-- GIVEN EXERCISE --
Pick up the text below on ceramic tubes and rods at the point where it stops and continue it. The material after it is not part of this task.

-- SELECTED EXTRACT --
>> start

Description

 

Ceramic tube and ceramic rod products are used in high-temperature applications that require erosion resistance and electrical or thermal insulation. Like other ceramic products, ceramic tubes and rods consist of:

 

  • Oxides
  • Carbides
  • Nitrides
  • Carbon
  • Other non-metals with high melting points

These refractories are hard, heat-resistant materials and products such as:

 

  • Alumina cement
  • Fire clay
  • Bricks
  • Precast shapes

Some examples of ceramic tube and ceramic rod products are:

 

  • Precast tubes
  • Ladle impact pads
  • Dams and weirs
  • Impact runners
  • Troughs
  • Covers
  • Furnace roofs
  • Skimmer paddles

Materials Available

   

Ceramic Tube and Ceramic Rod Products

Alumina, a compound of aluminum metal and oxygen, is used in:

 

  • Refractory tubes
  • Industrial crucibles
  • Analytical labware
  • Dielectric substrates
  • Wear components
  • Refractory cements
  • Abrasives

Depending on its purity, density and crystal structure, Carbon is used for:

 

  • Refractory linings
  • Industrial crucibles
  • Arc furnace electrodes
  • Analytical labwar
  • Composites
  • Refractory cements
  • Superabrasives

Ferrites, garnets, and ferromagnetic materials have dielectric and magnetic properties that are useful in RF, microwave, and specialized industrial applications.

 

Sapphire ceramics are used in lasers, substrates, jewel bearings, watch crystals, and other specialized optical, wear, and electronic applications.

 

Features

  

  • Composite products have a reinforced matrix that includes metals, polymers, or glass fibers.
  • Glazed products have a metallic coating or plastic seal to improve water or chemical resistance.
  • Single-crystal ceramics do not contain any foreign materials
  • Sintered or fused products use only small traces of dopants or sintering aids. Porous and foam ceramics provide a thermal barrier and low electrical conductivity.
  • Machinable ceramic tube and ceramic rod products can be machined in the green, glass, or finished state without excessive chipping. Typically, non-machinable ceramics are ground to finishing dimensions, often with superabrasive grinding wheels. 

Ceramic Tube and Ceramic Rod ProductsA variety of chemical and materials processing applications use ceramic tube and ceramic rod products.

>> end

-- ENTRIES PROVIDED --
>> start

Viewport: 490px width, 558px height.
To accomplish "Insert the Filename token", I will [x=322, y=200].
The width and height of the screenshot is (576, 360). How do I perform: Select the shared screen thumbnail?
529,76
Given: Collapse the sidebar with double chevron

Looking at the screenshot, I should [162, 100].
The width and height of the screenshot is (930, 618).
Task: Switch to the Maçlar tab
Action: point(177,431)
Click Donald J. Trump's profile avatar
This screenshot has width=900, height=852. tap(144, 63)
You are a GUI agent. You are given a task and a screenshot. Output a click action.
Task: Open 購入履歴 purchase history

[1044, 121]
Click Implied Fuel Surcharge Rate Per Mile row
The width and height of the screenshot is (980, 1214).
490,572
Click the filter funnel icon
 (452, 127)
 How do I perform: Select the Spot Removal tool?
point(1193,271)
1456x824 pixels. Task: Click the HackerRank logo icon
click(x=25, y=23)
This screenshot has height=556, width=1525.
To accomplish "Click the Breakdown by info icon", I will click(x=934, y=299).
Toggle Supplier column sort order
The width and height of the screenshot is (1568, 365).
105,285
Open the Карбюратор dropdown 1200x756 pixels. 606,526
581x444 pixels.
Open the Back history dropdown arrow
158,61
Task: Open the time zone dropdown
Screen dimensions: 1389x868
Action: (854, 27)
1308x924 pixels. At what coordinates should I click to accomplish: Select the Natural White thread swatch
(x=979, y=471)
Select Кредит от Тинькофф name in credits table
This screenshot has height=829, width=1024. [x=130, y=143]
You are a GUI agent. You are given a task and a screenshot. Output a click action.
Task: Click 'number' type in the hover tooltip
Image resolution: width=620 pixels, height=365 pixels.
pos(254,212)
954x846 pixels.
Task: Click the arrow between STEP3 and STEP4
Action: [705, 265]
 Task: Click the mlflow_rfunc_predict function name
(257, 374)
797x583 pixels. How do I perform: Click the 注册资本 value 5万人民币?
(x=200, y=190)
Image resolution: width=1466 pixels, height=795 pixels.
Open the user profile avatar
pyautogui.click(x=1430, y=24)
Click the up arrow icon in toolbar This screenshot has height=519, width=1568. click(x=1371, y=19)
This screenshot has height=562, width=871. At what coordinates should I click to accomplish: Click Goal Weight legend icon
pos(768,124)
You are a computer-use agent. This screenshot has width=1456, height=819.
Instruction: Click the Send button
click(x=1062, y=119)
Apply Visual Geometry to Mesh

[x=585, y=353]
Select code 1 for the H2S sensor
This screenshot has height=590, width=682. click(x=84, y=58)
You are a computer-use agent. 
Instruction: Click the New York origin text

>> end

-- EXPECTED OUTPUT --
For example, ceramic tub and rod products are used to fabricate electrical parts for high voltage or power applications such as insulators, igniters or heating elements.

 

Ceramics are also used in structural components, in foundries, and in semiconductors.

 

Optical applications use single crystal ceramics, transparent ceramics, and ceramics that include sapphire and quartz.

 

Shapes and Types

  

  • Recuperator tubes are cross-shaped ceramic components that recover heat from combusted gases.
  • Degassers are sometimes porous and bar stock usually has a square cross-section.
  • Immersion tubes protect heating elements, burners, and other devices in high temperature furnaces from immersion in molten metal, glass, or other melted materials.
  • Muffle or furnace tubes form a barrier between the heating elements and heated parts in a furnace.
  • Runner or riser tubes distribute molten metal into the different regions of a mold or die at the proper times and flow rates.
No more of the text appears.